__WHAT IS ASKED__. From the passage on shock absorber damping, extract the text between "This tuning is" and "an end-user adjustment.", inclusive.

__PAGE EXCERPT__.
You want enough low speed damping for control of sprung and unsprung mass motions without driving the high speed damping so high that the integrity of your fillings is at risk. Apparently DSSV is more capable than other approaches to shock design as far as providing firm chassis control without feeling like they're filled with cement when you hit a stretch of rough road (IOW, harsh).

This tuning is an ability to separate body control from ride quality - consider it a different way of tweaking the shock's damping curve, all done internally and without driver or other external input.

Just like with most other shocks, tuning those four different regions at the shock design level is via internal valving rather than as an end-user adjustment.

External adjustment capability such as what you find on coilovers and Koni Sport shocks allow you to manually shift all or parts of the damping curve. The more separate adjustments you have, the easier it is to get "lost" in your tuning efforts and end up worse off than if you'd left them all alone.

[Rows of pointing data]
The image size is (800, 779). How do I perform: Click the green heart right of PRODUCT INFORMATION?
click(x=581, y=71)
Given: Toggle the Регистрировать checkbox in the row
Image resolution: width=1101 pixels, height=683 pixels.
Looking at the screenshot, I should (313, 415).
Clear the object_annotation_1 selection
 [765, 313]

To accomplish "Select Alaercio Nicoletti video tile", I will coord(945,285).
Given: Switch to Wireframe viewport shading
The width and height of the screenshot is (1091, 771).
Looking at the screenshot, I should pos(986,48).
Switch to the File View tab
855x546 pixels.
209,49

__ANSWER TO THIS PROBLEM__.
This tuning is an ability to separate body control from ride quality - consider it a different way of tweaking the shock's damping curve, all done internally and without driver or other external input.

Just like with most other shocks, tuning those four different regions at the shock design level is via internal valving rather than as an end-user adjustment.